Is there a tension here with more use of turbo? Presumably rack-test won't be doing any additional loads that turbo might call for either or will it?
100% agree with leaving controller/integration tests for low-level testing. My experience is that these are typically used for testing specific technical details, variants of "happy paths" reflected in system tests, and malicious usage of APIs.
My main experience is also with RSpec with the syntax shared by @gravitystorm. I want to think that with minitest it can be done with something like driven_by :rack_test similar to how there are driven_by declarations on https://github.com/openstreetmap/openstreetmap-website/blob/master/test/system/embed_test.rb, but I haven't gone that far into testing this idea yet.
Re: Turbo, yes, that's a tradeoff. With rack-test, links and form submissions will always trigger full-page loads. This creates a difference between what the tests do and real users do. At this point the question is: how much do we trust Rails to do what it promises to do?
When using an external tool, we want to think that we don't need to test the tool itself, but just the things we do with the tool, if that makes sense. Having said that, things can go wrong for example if something is misconfigured, etc. Eg: if we don't label a turbo frame correctly by mistake. Still we can go on a case-by-case basis. For example using Selenium only for the happy paths, or for specific situations where there's a known risk.
In exchange, we gain a faster execution of the test suite, a reduction of flaky tests, and more easily debuggable system tests.
So it sounds like this is a solution to that but with the downside that you're really testing how the site will behave in a browser any more.
I have the "behave like a browser" split into two aspects in my mind:
- With regards to the manner that the tests are written in, I prefer "click_on link, fill_in foo, click submit" as more closely mimicking what a user is doing. The alternative is "assert page has_link(foo), get foo, assert_dom has_input_field, post bar" and I find that more fragile and generally less like mimicking the user experience. So that's in favour of the system test syntax.
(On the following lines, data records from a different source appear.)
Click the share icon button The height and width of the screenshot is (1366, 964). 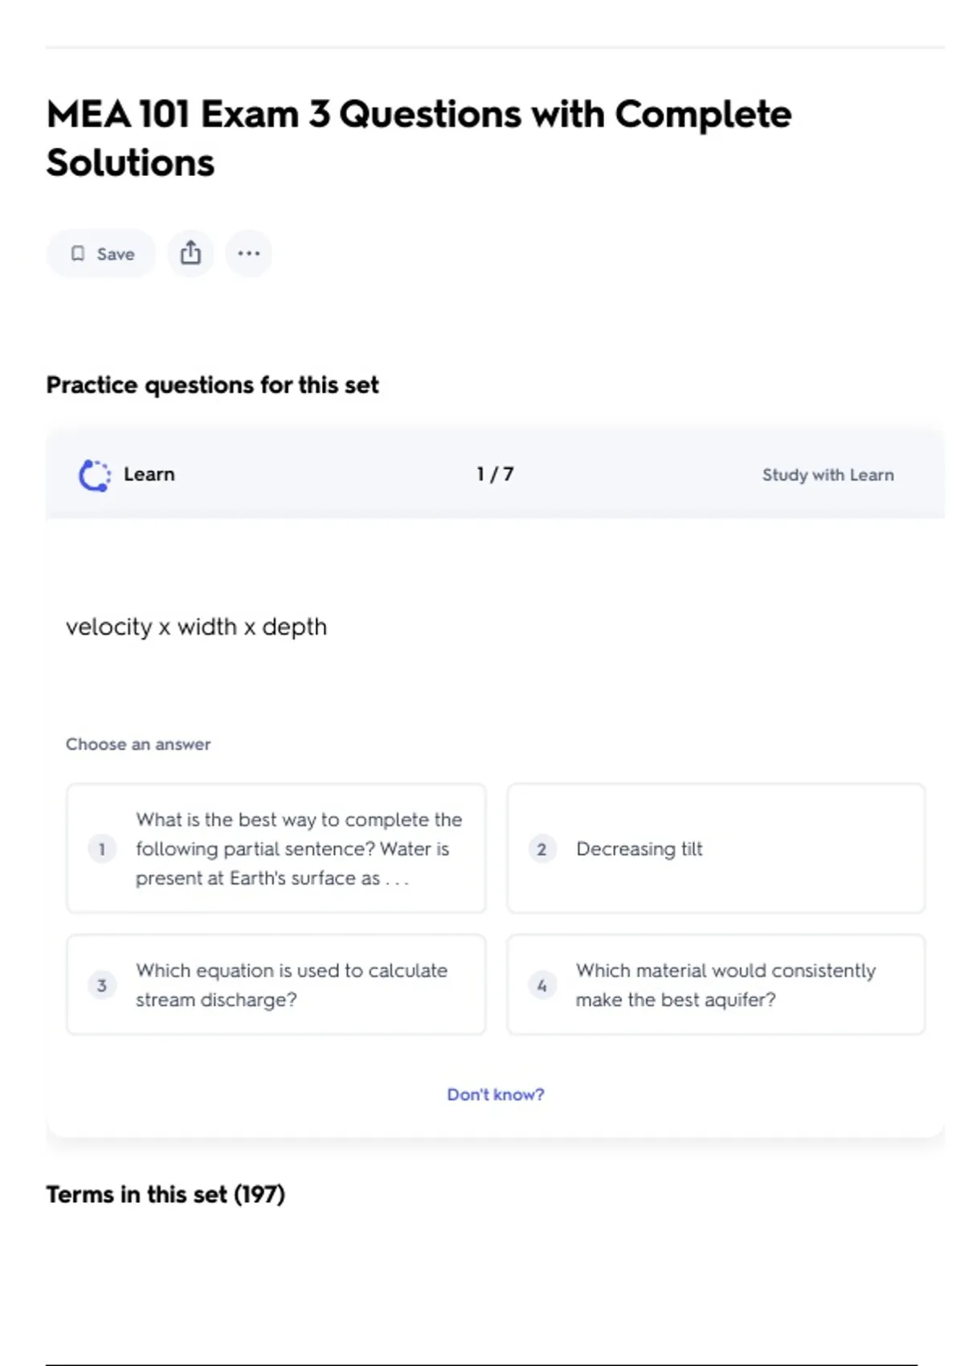[x=190, y=253]
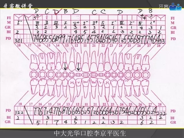
Task: Click the left black downward arrow on the chart
Action: pos(65,66)
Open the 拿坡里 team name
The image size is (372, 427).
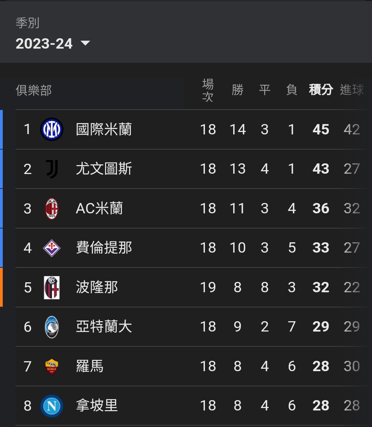pyautogui.click(x=97, y=406)
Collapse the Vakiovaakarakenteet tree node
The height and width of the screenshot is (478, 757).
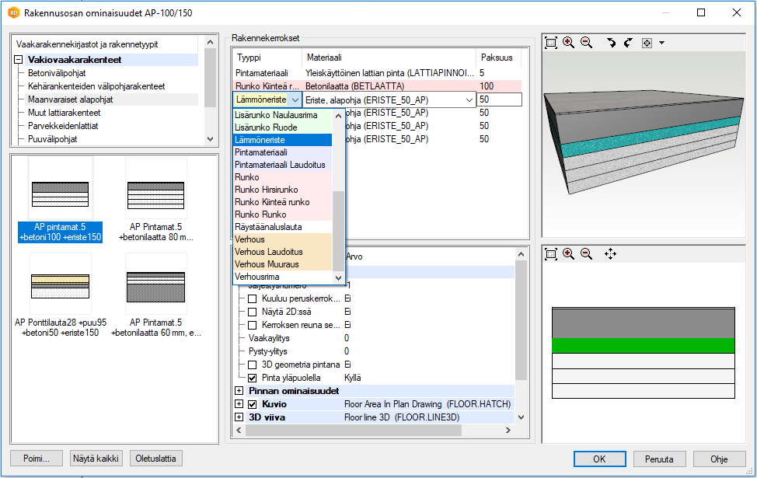pyautogui.click(x=19, y=60)
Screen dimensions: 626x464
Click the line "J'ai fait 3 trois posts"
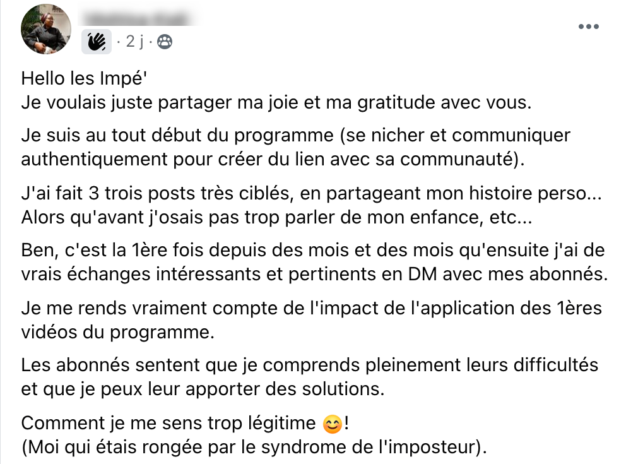click(x=311, y=193)
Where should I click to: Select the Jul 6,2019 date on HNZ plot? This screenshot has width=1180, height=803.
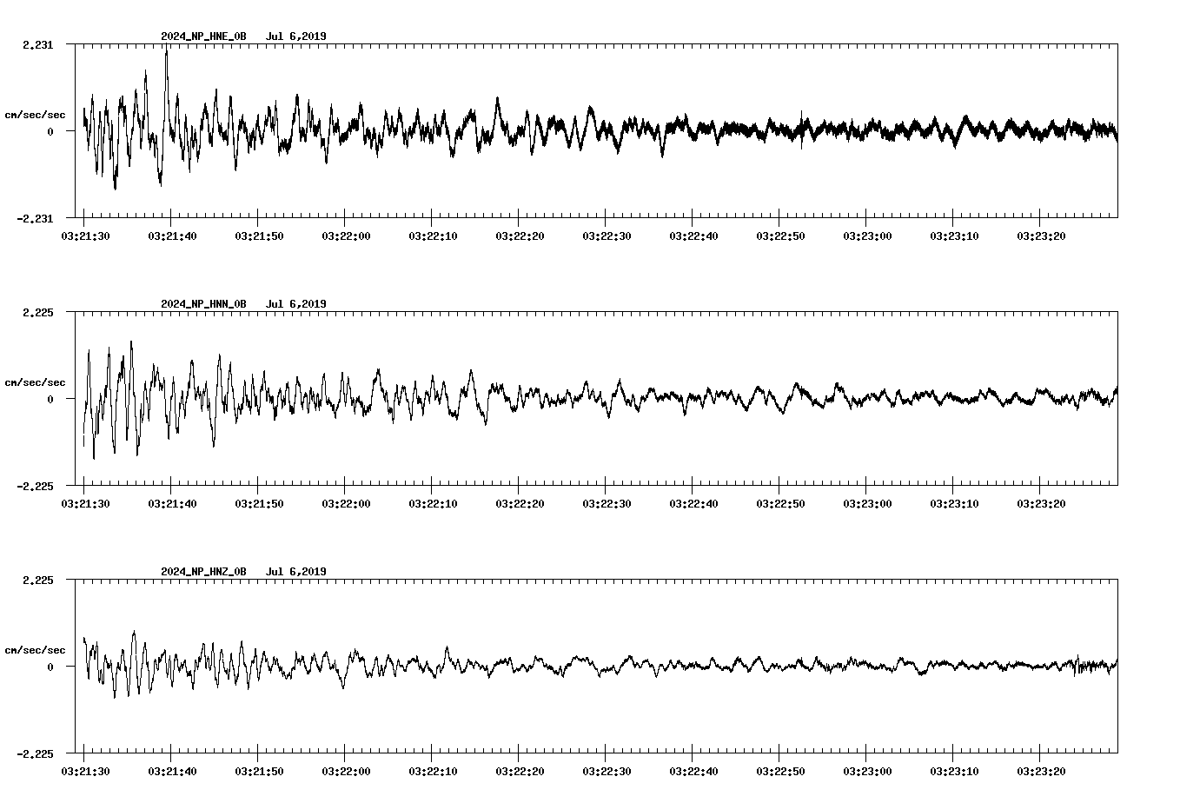pyautogui.click(x=295, y=572)
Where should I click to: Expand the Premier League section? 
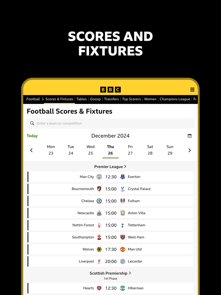click(x=110, y=167)
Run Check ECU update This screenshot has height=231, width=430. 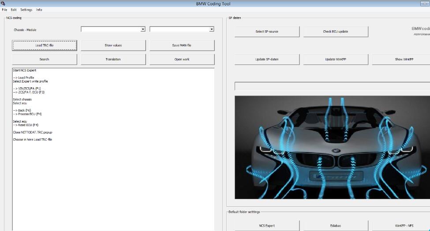coord(336,32)
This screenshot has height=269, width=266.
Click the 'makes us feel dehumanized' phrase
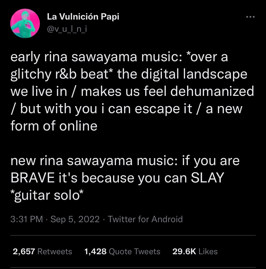167,91
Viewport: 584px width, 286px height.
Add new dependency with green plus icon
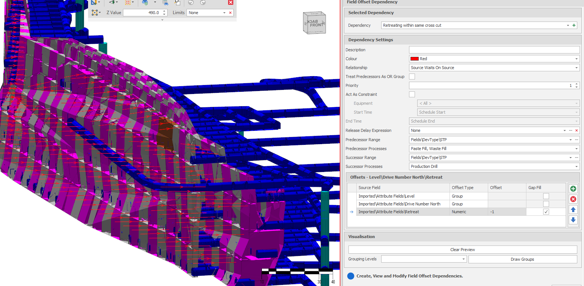tap(574, 25)
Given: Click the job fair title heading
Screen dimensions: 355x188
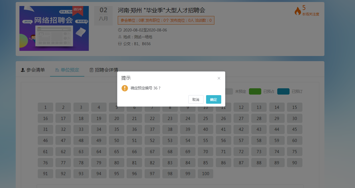Looking at the screenshot, I should tap(161, 11).
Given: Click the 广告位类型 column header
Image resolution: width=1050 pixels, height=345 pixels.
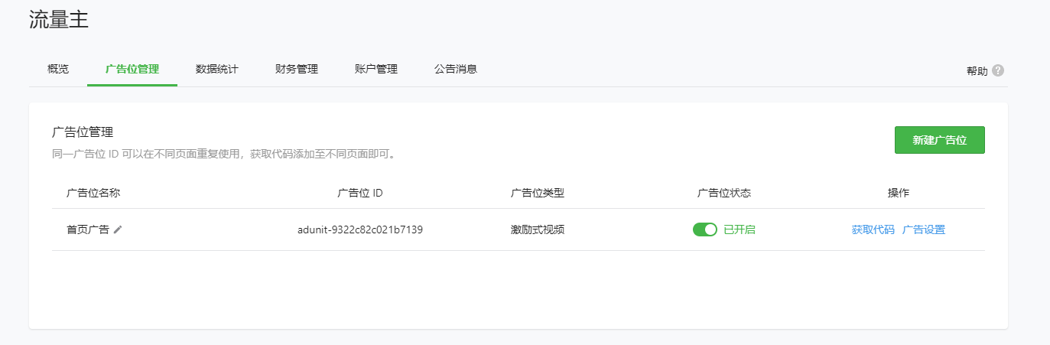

- Then when it comes to the manner the tests are run, I'd love to just push everything through a real (albeit headless) browser, but for practical reasons it can be painfully slow. I console (delude?) myself that using e.g. rack-test (or similar) is like "using the site with javascript disabled". It's not ideal, but I haven't come across many actual problems with doing that.
I live in hope that someone can create something that's much closer to a real browser, in terms of layout engines and js execution, without having to actually be an entire browser and all the headaches that brings.
I don't know if there's a way to do similar tagging with minitest
- https://github.com/ordinaryzelig/minispec-metadata - but this only works if we're already using the spec syntax which would be a ton of work - almost at the "might as well use rspec" level of effort, perhaps.
- https://github.com/bernardoamc/minitag - as far as I can tell, this is only useful for choosing which tests to run, rather than being a source of metadata that e.g.
beforeblocks can use to switch drivers. I could be wrong on this. I'm not keen on the syntax.
So I think the only approach is to be more explicit with choosing the driver in each class or in specific tests. Something like:
class MixedDriverTest < ApplicationSystemTestCase
driven_by :rack_test # default
test "simple non-JS test" do
visit "/status"
assert_text "OK"
end
test "switch to selenium just for this test" do
using_driver(:selenium, using: :chrome) do
visit "/dashboard"
# JS interactions here
assert_selector ".map"
end
end
end
I would probably default to :rack_test at the ApplicationSystemTestCase level, and then provide a custom method in place of the using_driver stuff, for ease of refactoring and being more explicit as to why we're doing it e.g.
test "switch to selenium just for this test" do
using_javascript do
visit "/dashboard"
# JS interactions here
assert_selector ".map"
end
end
I'd be interested in a comparison of test suite runtimes, to see if it's worthwhile.